GST applicability on liquidated damages, compensation, and penalty arising out of breach of contract or other provisions of law
The CBIC, through Circular No. 178/10/2022-GST dated August 3, 2022, clarified the GST applicability on liquidated damages, compensation and penalty arising out of breach of contract or other provisions of law. The board clarified that liquidated damages cannot be said to be a consideration received for tolerating the breach or non-performance of contract. Such payments do not constitute consideration for a supply and are not taxable. Cheque dishonour fine, penalty imposed for violation of law and forfeiture of salary or recovery of bond amount is not a consideration for any service and therefore will not be taxable.
Guidelines on issuance of summons under GST law
The CBIC, through Instruction No. 03/2022-23 (GST-Investigation) dated August 17, 2022, has issued guidelines on the issuance of Summons under section 70 of the CGST Act. The field officers have been advised to exercise the power of issuance of summons judiciously and with due consideration. Summons may not be issued if information can be sought through a letter. Senior management officials such as CMD/ MD/ CEO/ CFO/ similar officers of any company or public sector undertakings (PSU) should not generally be issued summons in the first instance unless they are actively involved in the decision-making process.

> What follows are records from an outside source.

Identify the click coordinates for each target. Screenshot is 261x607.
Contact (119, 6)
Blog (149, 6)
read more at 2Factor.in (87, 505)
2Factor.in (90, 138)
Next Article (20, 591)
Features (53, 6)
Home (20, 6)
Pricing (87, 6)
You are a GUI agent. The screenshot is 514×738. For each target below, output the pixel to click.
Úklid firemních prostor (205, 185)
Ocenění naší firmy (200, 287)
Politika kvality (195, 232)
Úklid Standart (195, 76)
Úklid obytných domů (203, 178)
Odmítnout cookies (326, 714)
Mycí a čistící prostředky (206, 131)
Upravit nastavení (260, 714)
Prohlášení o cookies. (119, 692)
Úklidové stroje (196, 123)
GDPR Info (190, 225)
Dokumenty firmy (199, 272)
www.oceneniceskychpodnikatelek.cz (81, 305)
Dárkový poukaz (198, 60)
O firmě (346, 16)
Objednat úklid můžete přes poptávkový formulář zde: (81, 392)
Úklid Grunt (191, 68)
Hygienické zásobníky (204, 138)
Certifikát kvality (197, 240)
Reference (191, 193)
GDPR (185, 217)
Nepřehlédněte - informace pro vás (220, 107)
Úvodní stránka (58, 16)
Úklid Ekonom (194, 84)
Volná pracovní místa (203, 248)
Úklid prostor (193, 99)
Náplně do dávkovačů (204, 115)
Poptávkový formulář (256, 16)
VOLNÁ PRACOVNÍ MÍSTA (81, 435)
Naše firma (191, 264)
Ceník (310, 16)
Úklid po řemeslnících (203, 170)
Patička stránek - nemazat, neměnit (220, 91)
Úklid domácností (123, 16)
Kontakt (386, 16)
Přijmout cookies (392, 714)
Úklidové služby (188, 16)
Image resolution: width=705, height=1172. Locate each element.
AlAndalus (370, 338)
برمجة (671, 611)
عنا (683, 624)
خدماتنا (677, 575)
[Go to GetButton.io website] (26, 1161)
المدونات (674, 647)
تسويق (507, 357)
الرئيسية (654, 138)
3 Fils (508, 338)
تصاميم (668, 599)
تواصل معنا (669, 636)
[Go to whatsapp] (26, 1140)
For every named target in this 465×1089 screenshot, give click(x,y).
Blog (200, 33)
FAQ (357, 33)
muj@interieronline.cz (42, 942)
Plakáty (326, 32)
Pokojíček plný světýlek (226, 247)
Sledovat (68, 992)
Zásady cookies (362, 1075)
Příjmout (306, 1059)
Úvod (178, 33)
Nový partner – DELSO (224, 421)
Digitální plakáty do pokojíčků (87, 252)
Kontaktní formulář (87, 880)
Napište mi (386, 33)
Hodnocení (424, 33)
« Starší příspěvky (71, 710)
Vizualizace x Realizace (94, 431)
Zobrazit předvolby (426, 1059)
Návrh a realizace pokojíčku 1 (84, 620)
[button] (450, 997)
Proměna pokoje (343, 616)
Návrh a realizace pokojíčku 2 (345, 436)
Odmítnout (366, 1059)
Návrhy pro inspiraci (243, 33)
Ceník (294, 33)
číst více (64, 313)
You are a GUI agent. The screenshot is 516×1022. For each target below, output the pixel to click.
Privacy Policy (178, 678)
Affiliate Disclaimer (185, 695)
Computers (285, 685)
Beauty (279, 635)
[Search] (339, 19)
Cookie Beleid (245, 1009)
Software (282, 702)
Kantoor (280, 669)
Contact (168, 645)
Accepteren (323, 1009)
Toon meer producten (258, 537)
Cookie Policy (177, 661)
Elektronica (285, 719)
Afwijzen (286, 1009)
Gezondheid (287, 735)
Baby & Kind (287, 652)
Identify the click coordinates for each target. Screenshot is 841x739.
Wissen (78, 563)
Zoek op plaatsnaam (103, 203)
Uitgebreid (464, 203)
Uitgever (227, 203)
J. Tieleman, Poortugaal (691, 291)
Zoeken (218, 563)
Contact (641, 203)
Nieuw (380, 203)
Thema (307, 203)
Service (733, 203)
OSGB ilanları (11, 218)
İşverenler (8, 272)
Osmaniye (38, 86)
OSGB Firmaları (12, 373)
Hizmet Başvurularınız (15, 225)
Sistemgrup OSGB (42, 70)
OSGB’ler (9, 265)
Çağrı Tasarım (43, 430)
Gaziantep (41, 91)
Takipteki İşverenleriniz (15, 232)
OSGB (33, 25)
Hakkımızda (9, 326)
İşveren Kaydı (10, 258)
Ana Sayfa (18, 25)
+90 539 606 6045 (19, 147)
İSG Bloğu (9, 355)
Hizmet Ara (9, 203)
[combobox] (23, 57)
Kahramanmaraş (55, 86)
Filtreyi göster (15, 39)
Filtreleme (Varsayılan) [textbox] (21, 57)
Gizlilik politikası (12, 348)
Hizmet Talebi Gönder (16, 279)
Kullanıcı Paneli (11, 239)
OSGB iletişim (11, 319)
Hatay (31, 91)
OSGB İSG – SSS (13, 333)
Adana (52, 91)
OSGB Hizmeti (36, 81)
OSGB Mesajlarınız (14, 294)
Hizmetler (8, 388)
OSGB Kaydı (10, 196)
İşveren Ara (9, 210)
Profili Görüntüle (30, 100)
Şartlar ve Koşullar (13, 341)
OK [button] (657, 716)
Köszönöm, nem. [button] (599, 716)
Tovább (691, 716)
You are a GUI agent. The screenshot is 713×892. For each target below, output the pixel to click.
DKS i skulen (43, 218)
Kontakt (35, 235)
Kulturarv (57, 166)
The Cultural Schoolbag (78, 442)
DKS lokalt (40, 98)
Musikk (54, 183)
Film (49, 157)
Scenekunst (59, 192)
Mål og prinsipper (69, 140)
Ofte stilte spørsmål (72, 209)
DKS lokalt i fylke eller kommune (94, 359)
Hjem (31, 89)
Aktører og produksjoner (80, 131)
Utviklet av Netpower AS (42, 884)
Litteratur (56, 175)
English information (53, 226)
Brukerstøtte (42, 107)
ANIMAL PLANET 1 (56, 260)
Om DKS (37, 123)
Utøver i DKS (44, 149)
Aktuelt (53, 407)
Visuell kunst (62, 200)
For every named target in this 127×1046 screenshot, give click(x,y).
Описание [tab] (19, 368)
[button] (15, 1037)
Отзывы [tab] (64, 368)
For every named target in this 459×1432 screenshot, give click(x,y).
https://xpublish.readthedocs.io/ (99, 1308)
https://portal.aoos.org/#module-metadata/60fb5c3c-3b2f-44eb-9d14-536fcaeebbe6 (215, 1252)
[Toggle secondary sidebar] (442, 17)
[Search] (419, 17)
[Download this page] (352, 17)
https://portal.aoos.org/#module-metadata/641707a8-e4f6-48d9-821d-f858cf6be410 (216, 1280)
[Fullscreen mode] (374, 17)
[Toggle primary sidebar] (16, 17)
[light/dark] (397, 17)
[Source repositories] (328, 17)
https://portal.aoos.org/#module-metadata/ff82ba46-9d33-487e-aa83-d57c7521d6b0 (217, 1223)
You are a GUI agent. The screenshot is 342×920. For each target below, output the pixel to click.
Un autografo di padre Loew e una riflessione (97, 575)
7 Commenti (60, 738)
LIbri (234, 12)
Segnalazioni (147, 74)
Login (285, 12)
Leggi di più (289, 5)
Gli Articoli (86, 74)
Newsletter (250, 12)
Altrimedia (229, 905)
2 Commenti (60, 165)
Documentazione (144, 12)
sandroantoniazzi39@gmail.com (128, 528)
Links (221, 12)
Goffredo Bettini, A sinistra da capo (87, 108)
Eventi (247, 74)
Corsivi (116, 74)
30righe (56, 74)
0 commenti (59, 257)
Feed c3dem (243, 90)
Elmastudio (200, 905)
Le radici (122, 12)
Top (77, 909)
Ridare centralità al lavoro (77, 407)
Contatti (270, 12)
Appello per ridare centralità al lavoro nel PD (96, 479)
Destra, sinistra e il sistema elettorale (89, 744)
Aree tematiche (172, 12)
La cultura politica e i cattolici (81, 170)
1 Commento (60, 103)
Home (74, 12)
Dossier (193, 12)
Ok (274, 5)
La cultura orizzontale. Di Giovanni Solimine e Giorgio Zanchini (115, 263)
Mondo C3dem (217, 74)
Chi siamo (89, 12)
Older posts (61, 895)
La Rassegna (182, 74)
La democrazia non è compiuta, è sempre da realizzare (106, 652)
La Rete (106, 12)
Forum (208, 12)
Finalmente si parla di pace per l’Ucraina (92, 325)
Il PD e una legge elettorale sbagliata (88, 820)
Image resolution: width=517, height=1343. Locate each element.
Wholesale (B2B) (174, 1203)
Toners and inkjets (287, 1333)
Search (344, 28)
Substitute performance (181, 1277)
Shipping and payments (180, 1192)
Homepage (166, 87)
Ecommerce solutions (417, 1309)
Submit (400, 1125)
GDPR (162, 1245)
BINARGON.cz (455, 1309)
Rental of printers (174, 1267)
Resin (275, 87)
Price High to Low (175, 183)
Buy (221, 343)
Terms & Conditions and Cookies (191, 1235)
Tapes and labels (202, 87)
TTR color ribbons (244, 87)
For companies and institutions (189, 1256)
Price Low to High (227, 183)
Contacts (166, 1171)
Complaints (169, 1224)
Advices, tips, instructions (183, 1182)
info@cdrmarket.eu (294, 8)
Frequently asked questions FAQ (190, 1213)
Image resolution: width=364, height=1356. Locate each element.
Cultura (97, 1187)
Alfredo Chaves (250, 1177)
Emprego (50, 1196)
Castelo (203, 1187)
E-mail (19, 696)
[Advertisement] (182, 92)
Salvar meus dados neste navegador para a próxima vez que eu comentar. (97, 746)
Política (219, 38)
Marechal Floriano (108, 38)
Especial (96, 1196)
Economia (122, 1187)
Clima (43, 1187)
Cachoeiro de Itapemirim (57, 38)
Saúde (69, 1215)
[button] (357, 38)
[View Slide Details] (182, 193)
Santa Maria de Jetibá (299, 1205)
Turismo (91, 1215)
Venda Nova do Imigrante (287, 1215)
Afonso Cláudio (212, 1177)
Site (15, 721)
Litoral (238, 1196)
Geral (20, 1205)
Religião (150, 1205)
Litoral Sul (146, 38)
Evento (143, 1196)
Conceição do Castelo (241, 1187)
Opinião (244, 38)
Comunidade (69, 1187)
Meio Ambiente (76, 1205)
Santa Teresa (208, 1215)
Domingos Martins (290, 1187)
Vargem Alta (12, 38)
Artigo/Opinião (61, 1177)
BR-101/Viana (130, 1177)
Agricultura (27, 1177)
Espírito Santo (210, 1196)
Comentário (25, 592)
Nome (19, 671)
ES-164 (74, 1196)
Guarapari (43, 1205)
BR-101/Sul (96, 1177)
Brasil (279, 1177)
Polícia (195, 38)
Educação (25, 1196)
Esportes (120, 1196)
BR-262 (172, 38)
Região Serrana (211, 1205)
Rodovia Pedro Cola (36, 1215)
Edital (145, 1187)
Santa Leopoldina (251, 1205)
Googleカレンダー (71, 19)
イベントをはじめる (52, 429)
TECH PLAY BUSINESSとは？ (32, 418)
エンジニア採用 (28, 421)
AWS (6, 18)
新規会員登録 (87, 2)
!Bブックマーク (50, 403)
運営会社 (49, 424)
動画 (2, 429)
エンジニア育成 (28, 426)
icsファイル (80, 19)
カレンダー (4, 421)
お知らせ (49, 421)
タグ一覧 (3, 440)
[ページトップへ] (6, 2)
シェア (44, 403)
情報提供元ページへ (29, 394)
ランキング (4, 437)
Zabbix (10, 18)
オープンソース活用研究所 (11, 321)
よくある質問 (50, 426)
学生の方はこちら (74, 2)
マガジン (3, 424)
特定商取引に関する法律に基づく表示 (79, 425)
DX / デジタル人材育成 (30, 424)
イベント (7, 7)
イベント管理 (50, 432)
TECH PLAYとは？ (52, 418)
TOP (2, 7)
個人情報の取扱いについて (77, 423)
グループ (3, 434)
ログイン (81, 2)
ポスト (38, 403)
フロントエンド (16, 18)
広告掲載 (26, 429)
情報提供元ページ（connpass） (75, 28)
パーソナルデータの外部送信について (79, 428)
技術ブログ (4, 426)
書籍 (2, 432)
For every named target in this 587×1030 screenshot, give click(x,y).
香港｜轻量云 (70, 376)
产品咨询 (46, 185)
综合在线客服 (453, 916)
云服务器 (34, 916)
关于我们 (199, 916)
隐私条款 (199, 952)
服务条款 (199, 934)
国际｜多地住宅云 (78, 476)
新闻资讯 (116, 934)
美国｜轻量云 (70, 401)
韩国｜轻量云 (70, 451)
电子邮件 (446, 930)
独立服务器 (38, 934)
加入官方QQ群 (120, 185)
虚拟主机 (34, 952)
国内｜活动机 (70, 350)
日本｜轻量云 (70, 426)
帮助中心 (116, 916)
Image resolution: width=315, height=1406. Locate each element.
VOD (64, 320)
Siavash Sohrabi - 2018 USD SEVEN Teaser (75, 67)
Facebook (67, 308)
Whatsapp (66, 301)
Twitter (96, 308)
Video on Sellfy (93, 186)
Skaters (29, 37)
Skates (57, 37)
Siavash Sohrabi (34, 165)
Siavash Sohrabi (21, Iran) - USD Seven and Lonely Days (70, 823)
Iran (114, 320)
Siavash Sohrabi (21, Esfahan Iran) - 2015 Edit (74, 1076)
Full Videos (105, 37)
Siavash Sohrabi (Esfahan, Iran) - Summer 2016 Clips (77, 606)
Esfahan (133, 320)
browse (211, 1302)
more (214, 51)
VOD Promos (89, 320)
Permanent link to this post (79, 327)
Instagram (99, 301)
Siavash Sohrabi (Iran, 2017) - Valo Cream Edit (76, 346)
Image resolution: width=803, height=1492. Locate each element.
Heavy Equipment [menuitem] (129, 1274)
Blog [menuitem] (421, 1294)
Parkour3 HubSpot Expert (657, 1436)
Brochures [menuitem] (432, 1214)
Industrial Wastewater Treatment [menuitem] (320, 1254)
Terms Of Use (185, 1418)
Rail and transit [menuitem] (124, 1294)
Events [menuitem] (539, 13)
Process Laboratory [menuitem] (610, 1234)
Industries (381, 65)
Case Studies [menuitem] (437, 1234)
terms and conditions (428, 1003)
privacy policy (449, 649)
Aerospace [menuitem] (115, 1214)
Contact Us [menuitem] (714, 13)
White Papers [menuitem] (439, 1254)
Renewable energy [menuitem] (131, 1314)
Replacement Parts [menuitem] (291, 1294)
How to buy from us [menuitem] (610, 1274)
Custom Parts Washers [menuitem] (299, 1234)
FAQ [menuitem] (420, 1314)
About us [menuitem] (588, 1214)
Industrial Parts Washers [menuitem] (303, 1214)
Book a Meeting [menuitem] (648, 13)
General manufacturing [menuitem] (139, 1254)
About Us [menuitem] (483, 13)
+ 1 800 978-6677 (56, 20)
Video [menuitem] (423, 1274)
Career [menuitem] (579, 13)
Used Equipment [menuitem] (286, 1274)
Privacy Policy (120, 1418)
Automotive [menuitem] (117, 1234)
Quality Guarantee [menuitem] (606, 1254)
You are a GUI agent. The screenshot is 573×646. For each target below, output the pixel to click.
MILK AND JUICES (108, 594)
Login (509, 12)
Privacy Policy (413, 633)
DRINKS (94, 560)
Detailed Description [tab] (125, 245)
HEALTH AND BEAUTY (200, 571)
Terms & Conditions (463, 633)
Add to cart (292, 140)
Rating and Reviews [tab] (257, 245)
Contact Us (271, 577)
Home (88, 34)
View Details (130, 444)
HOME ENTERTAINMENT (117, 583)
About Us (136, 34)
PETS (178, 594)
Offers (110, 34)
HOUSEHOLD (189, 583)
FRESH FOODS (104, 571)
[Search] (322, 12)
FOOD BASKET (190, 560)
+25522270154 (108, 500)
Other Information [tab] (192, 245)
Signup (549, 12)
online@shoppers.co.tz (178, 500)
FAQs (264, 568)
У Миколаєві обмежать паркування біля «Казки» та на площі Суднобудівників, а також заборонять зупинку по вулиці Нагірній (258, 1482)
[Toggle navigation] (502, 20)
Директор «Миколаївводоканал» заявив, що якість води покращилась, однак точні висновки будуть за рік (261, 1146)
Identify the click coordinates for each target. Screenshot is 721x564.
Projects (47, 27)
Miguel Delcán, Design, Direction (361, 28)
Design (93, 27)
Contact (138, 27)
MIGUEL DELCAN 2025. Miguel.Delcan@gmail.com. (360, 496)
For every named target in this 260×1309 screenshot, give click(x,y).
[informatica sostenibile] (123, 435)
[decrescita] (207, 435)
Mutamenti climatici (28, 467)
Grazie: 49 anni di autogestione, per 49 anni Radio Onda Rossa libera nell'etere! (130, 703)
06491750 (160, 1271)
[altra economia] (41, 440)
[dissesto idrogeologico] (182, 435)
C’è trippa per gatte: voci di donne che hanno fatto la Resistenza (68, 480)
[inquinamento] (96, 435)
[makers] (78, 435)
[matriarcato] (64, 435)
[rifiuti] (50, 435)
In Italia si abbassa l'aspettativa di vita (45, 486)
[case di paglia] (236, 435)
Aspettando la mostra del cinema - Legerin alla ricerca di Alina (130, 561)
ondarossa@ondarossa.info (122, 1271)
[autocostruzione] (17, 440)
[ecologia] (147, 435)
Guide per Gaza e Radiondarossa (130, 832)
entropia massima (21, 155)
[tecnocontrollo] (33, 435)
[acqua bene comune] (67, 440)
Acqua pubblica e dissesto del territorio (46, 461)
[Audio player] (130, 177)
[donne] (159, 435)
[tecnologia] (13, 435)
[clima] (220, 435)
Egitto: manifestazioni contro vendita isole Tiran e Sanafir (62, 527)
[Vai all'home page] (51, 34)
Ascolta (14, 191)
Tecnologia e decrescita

Customs duty on display assembly of a cellular mobile phone
The CBIC through Circular No. 14/2022-Customs dated August 18, 2022 (Circular), has clarified that display assembly of a cellular mobile phone with merely a back support frame of metal/plastic will attract a Basic Customs Duty (BCD) rate of 10%. However, if the back support frame of metal/plastic is imported individually, the same will attract a BCD rate of 15%. The Circular also clarified that other items like the sim tray, antenna pin, speaker net, power key, slider switch, battery compartment, flexible printed circuits for volume, power, sensors, speakers, fingerprints, etc come fitted along with a display assembly with or without a back support frame of metal/plastic, the whole assembly will attract a BCD rate of 15%.
1 ITA Nos. 6098 and 7262/Mum/2099
3 2022 VIL 52 SC
4 Civil Appeal No. 7667 of 2021
5 2022 VIL 216 AAR
6 2022 VIL 547 KER
The content of this article is intended to provide a general guide to the subject matter. Specialist advice should be sought about your specific circumstances.